No question. Nine-nil to the truckers. Maine either did a lousy job of claiming that these regulations didn't meet the definition of "related to," or didn't bring it up at all, because the Court grabs the definition from a case that the truckers wanted them to use and doesn't address any of Maine's arguments on that issue.
Failing that, Maine tries to expand the exception for motor vehicle safety into a general public health and safety exception, just as I tried to do when I argued that side in Moot Court. Maine, like me, put a lot of weight into a House report that mentioned several states as models for the deregulated trucking business. All of those states had various public safety regulations on truckers in place, like California's law against transporting cougars and New York's law against transporting gambling devices (as well as the one in the title of this post). Cougars can kill people, so they can be regulated. Cigarettes kill people, too. So Maine can regulate them, right? But the Court wasn't going to let Maine get away with that. If you ask a lawyer, anything at all can be justified by "public health and safety***." So out the statute goes.

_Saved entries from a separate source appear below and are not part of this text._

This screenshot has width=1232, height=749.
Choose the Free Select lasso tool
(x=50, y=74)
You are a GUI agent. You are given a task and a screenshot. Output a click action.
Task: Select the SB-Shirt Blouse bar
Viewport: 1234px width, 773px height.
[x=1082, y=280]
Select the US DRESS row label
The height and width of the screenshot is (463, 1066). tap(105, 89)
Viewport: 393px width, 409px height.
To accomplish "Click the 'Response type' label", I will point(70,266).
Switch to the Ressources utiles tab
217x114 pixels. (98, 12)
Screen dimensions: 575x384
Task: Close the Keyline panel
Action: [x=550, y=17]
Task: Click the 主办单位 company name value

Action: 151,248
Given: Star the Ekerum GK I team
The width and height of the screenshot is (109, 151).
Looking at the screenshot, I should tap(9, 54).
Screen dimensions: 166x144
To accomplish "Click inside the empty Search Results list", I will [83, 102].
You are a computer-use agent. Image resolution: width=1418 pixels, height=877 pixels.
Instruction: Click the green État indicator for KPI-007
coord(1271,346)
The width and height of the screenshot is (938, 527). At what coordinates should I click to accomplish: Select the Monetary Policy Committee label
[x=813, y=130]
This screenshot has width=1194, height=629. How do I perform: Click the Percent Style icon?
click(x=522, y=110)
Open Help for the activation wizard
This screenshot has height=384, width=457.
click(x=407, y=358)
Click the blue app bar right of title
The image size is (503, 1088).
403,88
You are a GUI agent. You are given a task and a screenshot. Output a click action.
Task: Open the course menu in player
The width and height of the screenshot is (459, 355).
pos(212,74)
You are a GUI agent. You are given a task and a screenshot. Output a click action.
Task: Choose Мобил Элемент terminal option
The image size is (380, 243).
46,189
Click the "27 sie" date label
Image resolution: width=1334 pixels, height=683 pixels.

In a concurrence, Justice Ginsburg tells Congress that it's time to amend the statute to let Maine cast down its fury upon the villainous UPS guys who lurk ominously behind every bush, waiting to fill the lungs of doe-eyed youths with the vile smoke of the demon goddess Tobacco. Ginsburg is the only member of the court who expresses an opinion over whether this law was actually a good idea, and I say she's wrong. It seems odd to me that a respected jurist and her team of clerks would have failed to notice a major flaw in this statute. It's designed to stop minors from ordering tobacco online, right? And how do you pay for purchases online? With a credit card. And not even Capital One is going to issue a credit card to a minor. So either the kids are ordering with stolen credit cards (already against the law), they're stealing other people's deliveries (already against the law), or they're ordering with the consent of the person who owns the card (in which case the card owner might as well just order the smokes and then hand 'em over). Maine's tobacco delivery law was pointless, anti-tobacco grandstanding - but more importantly, it was pointless and violated federal law.
*Actually, I know why the ideological odd couple of McGovern and Goldwater teamed up on this issue: they represented states with large rural populations and they wanted the Feds to continue to mandate service to podunk regional airports in an attempt to prop up rural economies. But it's funnier to think of the two as turning into the Statler and Waldorf of the Senate after their failed presidential bids.
**The dormant commerce clause is why you Iowans have to pay ATM fees.
***When I was in Anchorage I had to help draft an ordinance banning drug paraphernalia. Among our "public health and safety" excuses was that shared drug items like bongs, dugouts, coke spoons, and crack pipes could spread germs. Hey, there'd been a tuberculosis outbreak in town a few months earlier. Can't be too careful.